Fleece

My roommate wanders into the kitchen just in time to see the pancake tower collapse.
Well, “collapse” might be a bit strong. I like the word “collapse” for its dramatic value, the implication that something significant has happened, but in reality, the pile just sort of slumps over on the plate. I let out a resigned sign.
She eyes the mess covering the kitchen counter and purses her lips like she’s doubting I’ll clean it up. “What are you doing?”
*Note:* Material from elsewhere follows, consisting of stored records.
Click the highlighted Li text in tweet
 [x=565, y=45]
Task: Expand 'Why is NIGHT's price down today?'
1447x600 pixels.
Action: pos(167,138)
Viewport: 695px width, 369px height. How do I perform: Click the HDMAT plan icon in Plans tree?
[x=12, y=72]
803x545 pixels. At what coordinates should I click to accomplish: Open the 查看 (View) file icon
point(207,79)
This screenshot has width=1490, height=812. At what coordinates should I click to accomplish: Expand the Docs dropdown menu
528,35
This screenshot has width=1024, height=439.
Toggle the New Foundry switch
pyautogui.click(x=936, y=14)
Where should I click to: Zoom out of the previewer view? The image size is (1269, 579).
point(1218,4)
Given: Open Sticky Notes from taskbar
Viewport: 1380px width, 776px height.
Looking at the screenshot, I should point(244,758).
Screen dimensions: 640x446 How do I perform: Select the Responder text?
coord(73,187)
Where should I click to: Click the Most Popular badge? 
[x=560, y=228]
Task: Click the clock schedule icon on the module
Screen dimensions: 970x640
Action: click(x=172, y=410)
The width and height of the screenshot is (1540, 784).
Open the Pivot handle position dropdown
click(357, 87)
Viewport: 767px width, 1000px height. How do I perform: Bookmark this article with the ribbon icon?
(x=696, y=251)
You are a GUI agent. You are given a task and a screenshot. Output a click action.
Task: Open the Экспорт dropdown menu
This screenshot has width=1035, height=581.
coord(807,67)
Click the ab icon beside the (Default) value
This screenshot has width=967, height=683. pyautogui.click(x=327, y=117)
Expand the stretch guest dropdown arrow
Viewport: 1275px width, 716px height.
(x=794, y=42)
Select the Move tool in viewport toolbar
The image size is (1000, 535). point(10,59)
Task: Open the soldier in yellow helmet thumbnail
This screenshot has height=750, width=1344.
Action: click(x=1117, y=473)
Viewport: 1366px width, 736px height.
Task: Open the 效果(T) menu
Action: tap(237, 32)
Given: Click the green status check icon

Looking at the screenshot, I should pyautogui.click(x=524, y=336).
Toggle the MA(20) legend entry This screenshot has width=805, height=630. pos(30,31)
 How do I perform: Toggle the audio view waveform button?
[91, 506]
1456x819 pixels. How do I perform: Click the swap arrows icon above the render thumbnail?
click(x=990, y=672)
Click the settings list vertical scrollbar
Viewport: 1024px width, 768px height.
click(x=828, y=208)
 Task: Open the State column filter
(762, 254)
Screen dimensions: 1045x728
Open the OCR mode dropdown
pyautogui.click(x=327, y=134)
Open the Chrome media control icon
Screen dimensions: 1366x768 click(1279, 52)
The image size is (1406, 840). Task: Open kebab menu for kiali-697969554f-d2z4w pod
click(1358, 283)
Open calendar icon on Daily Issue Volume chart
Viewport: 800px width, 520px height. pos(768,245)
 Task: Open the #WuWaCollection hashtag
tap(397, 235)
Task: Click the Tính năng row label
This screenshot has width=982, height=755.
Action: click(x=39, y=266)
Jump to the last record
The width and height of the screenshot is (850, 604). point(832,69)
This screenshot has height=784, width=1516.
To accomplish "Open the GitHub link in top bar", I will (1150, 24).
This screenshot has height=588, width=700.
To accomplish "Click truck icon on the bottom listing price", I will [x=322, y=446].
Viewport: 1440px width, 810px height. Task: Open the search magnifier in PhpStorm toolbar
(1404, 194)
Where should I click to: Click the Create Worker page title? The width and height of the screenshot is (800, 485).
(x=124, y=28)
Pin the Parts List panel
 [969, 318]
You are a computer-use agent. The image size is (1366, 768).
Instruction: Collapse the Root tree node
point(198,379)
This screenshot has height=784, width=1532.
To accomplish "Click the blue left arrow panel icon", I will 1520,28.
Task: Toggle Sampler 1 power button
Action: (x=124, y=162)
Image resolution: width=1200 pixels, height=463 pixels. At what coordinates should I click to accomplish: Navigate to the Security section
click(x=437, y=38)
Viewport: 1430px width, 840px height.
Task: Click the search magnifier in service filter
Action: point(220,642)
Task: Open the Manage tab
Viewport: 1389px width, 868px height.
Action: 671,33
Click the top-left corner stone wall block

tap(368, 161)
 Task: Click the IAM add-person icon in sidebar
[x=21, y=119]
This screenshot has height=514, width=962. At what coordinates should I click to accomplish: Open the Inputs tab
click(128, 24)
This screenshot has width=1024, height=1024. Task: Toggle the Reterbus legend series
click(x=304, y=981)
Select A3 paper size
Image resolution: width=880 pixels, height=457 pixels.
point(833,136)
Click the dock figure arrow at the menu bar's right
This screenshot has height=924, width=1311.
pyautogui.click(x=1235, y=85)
“Experimenting,” I say, pulling out a chair for her, which she sits in reluctantly. “I’ve got four new pancake flavors—black cherry, caramel macchiato, almond coconut, and—”
“He didn’t call back, did he?”
I turn back to the stove to avoid that pitying look I hate so much. “No.”
There’s a brief silence. I stare at the bottle of almond extract on the counter.
“Do those two years just mean nothing to him?” The words burst out as suddenly and unexpectedly as the conversation that had ended it all. I address the almond extract as if it’s to blame. “I put so much effort into us. I made him a double-layer fleece quilt for Christmas! Do you know how expensive fleece is?”
My roommate shakes her head. Of course she doesn’t know. Who buys fleece anyway? Fools in love, that’s who.
I put some pancakes on a plate for her to taste, but I’m not hungry anymore. I feel like a knock-off designer purse, purchased on a grimy street corner and left to rot in a Goodwill.
“Do you regret it?” my roommate asks, sniffing dubiously at the black cherry.
I stare at the kitchen wall. The soft morning light coming in the window makes the edges of my shadow fuzzy. Or, maybe it’s just me. I’ve felt kind of fuzzy lately, as if I’m living in a dream I might wake up from. I watch my shadow for another moment as if it will somehow answer my roommate’s question, but of course it doesn’t, so I say, “I guess not.” I mean it, too. How could anyone regret two perfect years? Maybe someone with their priorities in order could, but I can’t. I’m just starting to think they were a little overpriced.